This week we have Passover break, which keeps us busy with organizing a Seder, activities with the children, a desert trip, and also, my birthday. All of this means I am going to be on-line very infrequently and probably not going to be able to give you my every day listening ideas. I have, however, a number of podcast reviews lined up, so here is a list of what you can expect in the coming days:
A new course at UCLA formally called History 182G, about the history of secular Judaism. (feed) In case you think such a course might start with Spinoza, at the earliest, you are wrong. It goes way back to the beginning and had me hooked when discussing Hellenism and its effect on Jews and a figure such as Philo of Alexandria.
While on the subject of Secular Judaism, I am going to recommend, once more, Rabbi Adam Chalom, the Secular, Humanist Rabbi. This time on a great guest lecture at Georgetown University. Kol Hadash (feed)

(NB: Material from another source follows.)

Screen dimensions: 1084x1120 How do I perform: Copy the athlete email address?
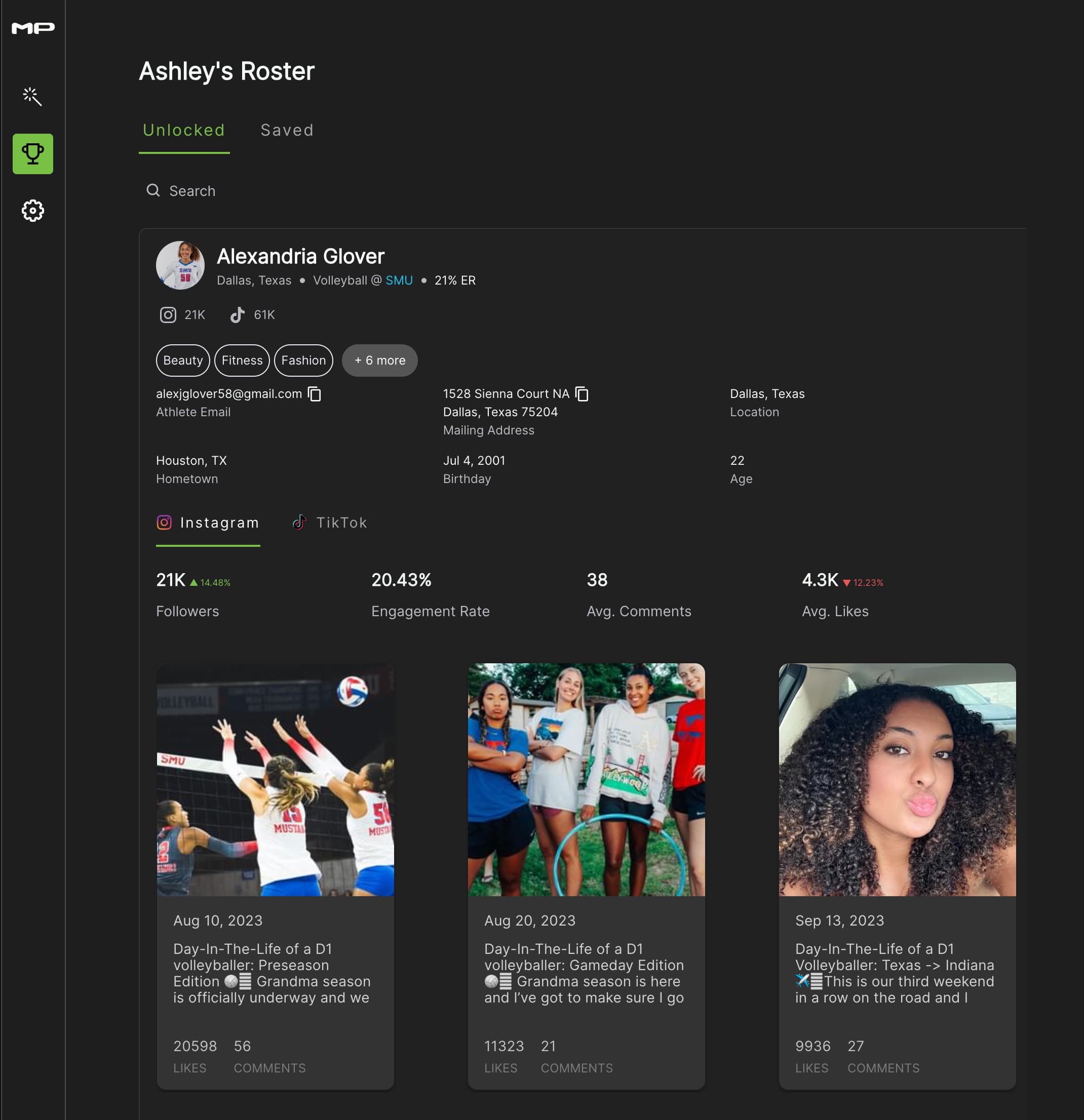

A couple of guest postings in my favorite podcast New Books in History, put me on the trail of another podcast: Thoughtcast on which Jenny Attiyeh interviews authors (feed). One particular issue, almost a year old, is a very interesting interview with Rebecca Goldstein - with very interesting thoughts on Atheism and religious roots in general, Jewish roots in particular.
And now for something different. Julie and Scott, two Catholics let their Catholic perspective shine on the movie (that I loved) Stranger than fiction, on their podcast A good story is hard to find (feed)
Robbert Harrison, Entitled Opinions will be off on a long sabbatical, but left us with this season's ultimate show giving a wonderful monologue about Samuel Beckett. (feed)
Many readers have picked up on my combined review of a number of podcast appearances by Joseph Lelyveld on his latest book about Gandhi and I want to point to yet another of those interviews, a very good one on KQED's Forum (feed)
Last but not least, one of the readers of the blog pointed me to a philosophy podcast that I am enjoying a lot: The Partially Examined Life (feed) My first review will be about their show in which they discussed my beloved author Albert Camus.
So this is going to give you at least something near the one post a day frequency and if I get the chance, I will throw listening ideas in as well.